Unlike in previous games, Pierre didn’t need to swoop in at the end to help guide UMass to victory. The Boston native, who had scored in double figures just three times in the past eight games, went off for 21 points Wednesday, helping carry the Minutemen when things weren’t going well for almost anyone else in the first half. He scored 13 points and made three 3-pointers in the first half to help UMass simply get to halftime within striking distance.
“My teammates were finding me and shots were just going down today,” Pierre said. “I was missing shots that I usually make in that month stretch, they were just going down. I had myself a good rhythm, a couple of mid-range pullups then got myself to the free-throw line. I feel like that helped me get my rhythm going.”
Pierre and freshman center Tre Mitchell combined to score 23 of UMass’ 28 first-half points as everyone else struggled to get on the scoresheet. The duo had carried the Minutemen (13-15, 7-8 Atlantic 10) for much of January before Pierre’s slump gave way to Mitchell’s dominance.

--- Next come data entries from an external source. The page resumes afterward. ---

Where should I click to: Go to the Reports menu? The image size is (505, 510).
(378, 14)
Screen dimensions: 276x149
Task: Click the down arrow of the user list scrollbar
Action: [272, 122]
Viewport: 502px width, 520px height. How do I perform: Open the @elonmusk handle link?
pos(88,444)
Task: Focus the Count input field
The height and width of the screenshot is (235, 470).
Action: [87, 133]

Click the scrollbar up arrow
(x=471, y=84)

Yet for one game at least, the pair were the offensive cornerstones the Minutemen needed to shoot 43 percent from the field against the Rams.

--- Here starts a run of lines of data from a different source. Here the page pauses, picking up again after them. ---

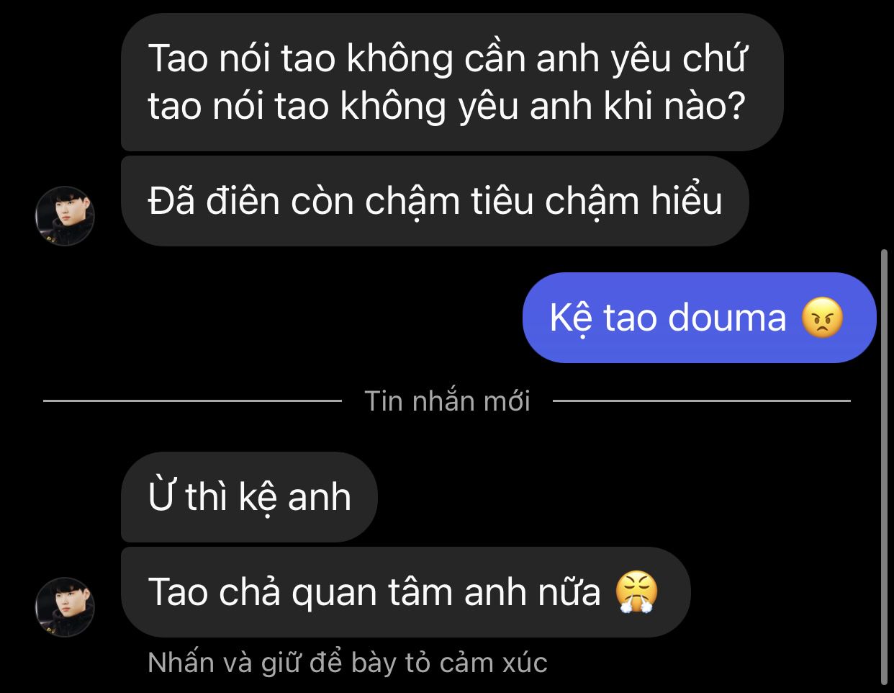
Task: Click angry face emoji in blue message
Action: point(822,318)
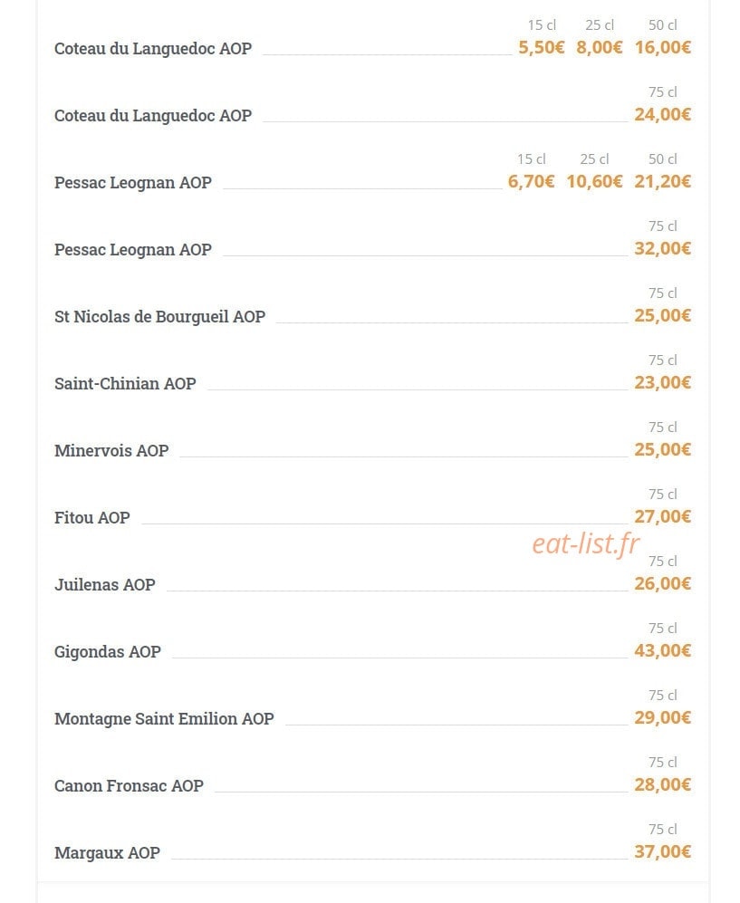Click the 29,00€ Montagne Saint Emilion price
Screen dimensions: 740x903
point(662,717)
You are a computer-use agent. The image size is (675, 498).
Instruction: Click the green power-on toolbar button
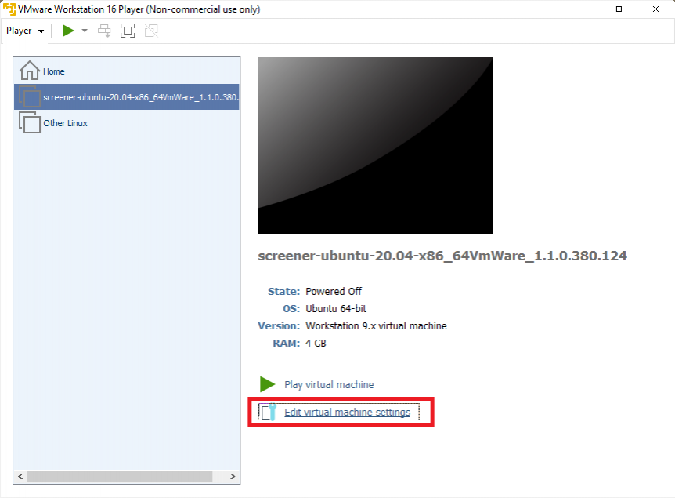tap(68, 31)
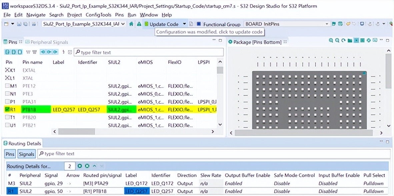Expand the Siul2_Port_Ip_Example configuration dropdown
Screen dimensions: 394x196
point(123,24)
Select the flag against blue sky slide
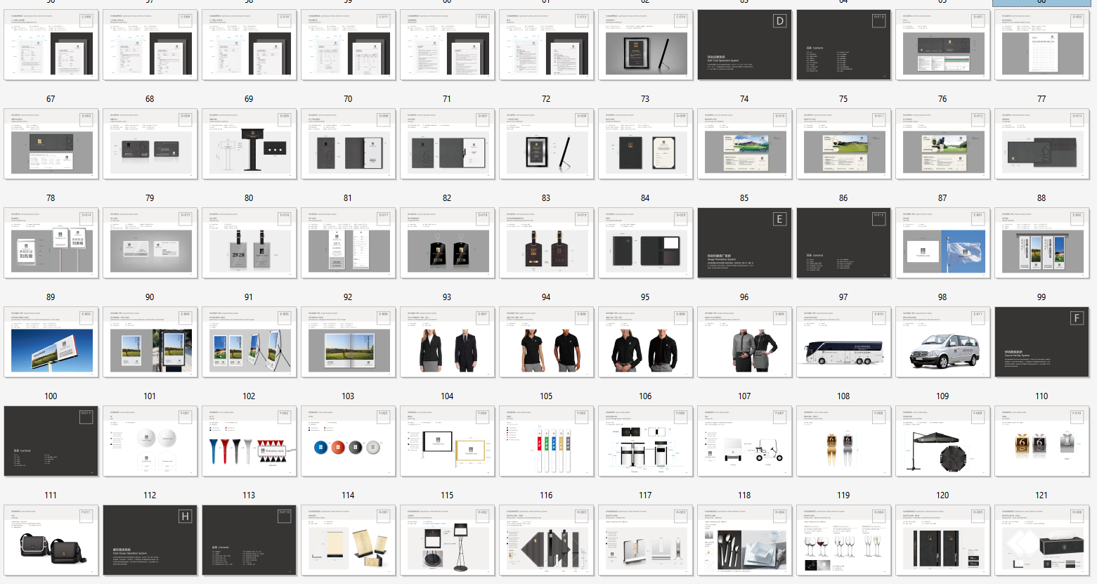 tap(942, 243)
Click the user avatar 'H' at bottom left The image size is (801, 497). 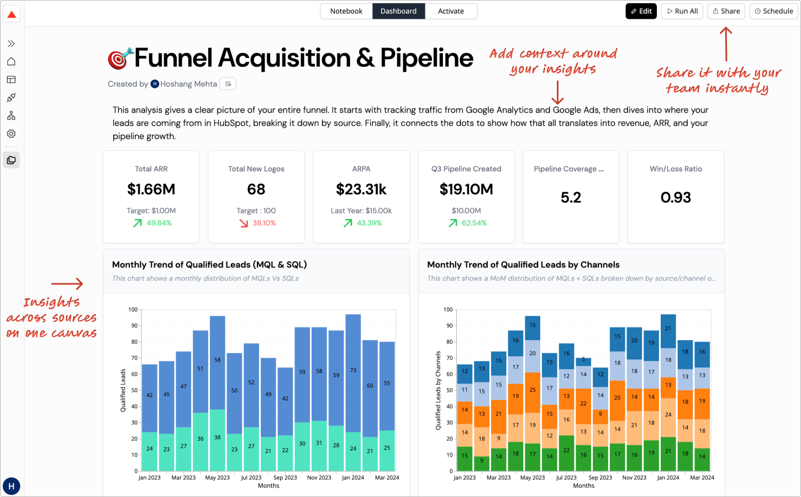pyautogui.click(x=12, y=486)
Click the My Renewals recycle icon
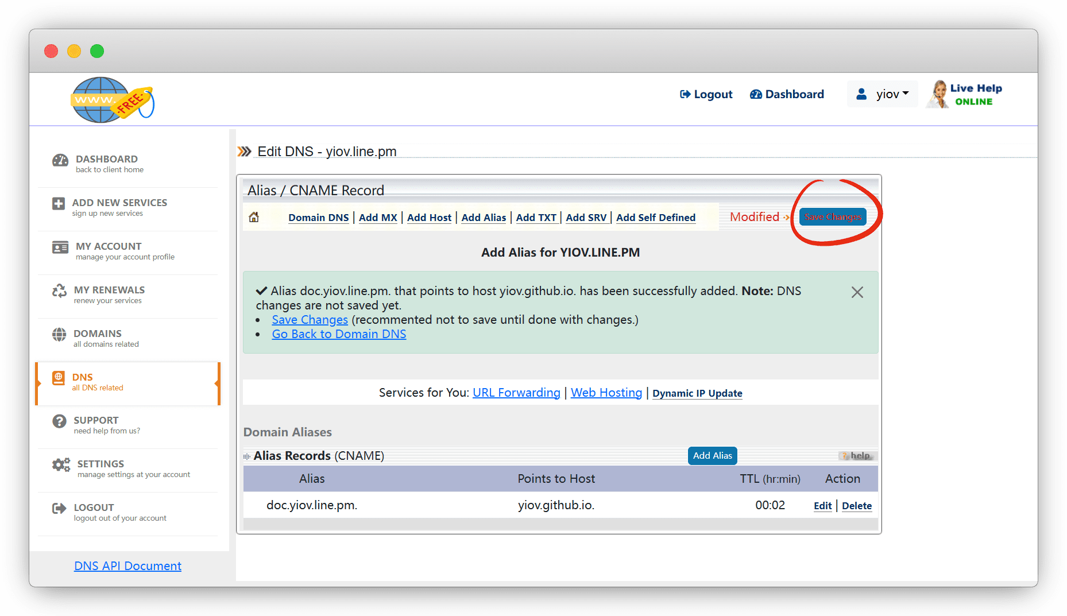Image resolution: width=1067 pixels, height=616 pixels. tap(60, 291)

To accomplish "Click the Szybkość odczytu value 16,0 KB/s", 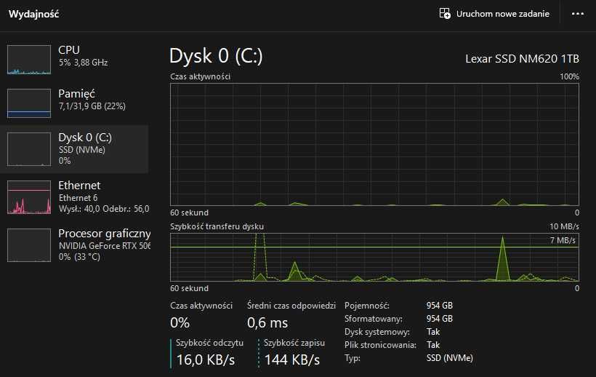I will click(206, 360).
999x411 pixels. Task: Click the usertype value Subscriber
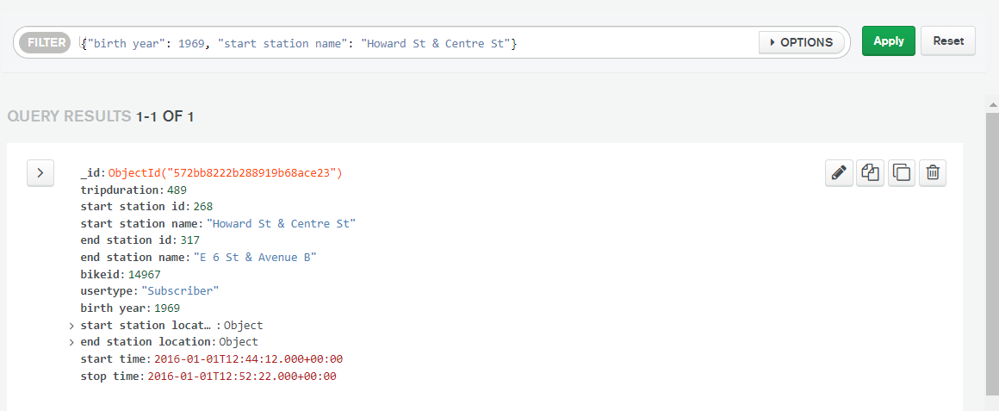180,291
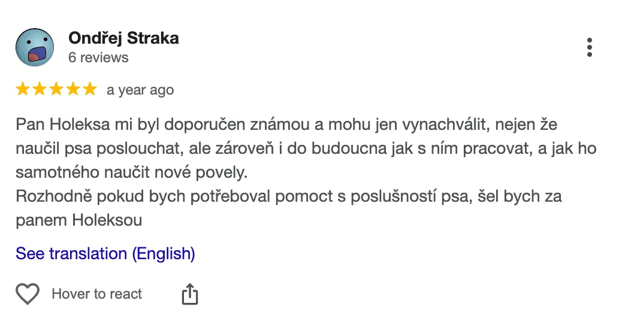Viewport: 622px width, 328px height.
Task: Click the fourth rating star
Action: tap(73, 90)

Mitchell added 19 points and 15 rebounds for his third double-double in the last four games, continuing his march toward inevitably being named the A10 Rookie of the Year in two weeks when the regular season concludes.
“I don’t think there’s enough we can say about Tre,” coach Matt McCall said. “The rebounding, just dominating the backboard, the scoring inside … and he just continues to have a phenomenal freshman year.”
After the lack of scoring diversity in the first half, UMass received some major contributions from role players in the second half. Sean East II scored all 10 of his points in the final 20 minutes while Keon Clergeot added a critical 3-pointer with a little more than six minutes left to put the Minutemen up by four. Yet offense was not the main trouble UMass had with VCU (17-11, 7-8) in the first half.
The Rams were outworking the Minutemen in the little areas of the game – most notably rebounding – and the mismatch in effort allowed VCU to take a 33-28 lead into the intermission. However, the Rams scored just 19 points in the second half and were outrebounded 24-15 over the course of the final 20 minutes as UMass erased both the five-point and seven-rebound deficits.
“We just needed to keep doing what we’re doing,” East said. “Offense wasn’t the problem in the first half, they came into the locker room talking about effort. They were outrebounding us by seven and we outrebounded them for the game, that was a big key. We just really locked in on the defensive end.”
UMass made just one real change in the second half to put the clamps on the Rams offense. McCall said he was trying to play the percentages and protect Mitchell – who was UMass’ only true healthy center with Djery Baptiste out with a knee injury – on the interior by having his team go under screens. After VCU made four of its eight 3-point attempts in the first half, the Minutemen started to be more aggressive and limited the Rams to just 1 of 9 shooting from behind the arc in the second half. It was part of an effort that limited VCU to 23.3 percent shooting in the last 20 minutes.
“Going into the game, our concern was their press and knowing Tre was going to have to play a lot of minutes,” McCall said. “They coming in statistically weren’t a great 3-point shooting team, so we decided to go under on pick-and-rolls. It was because of their numbers, but it was also to protect Tre. Well they bang home four or five and it was all because we were going under. It was like scrap that at the half. … We ramped up our half-court defense in the second half and we had more success than playing back and being more conservative.”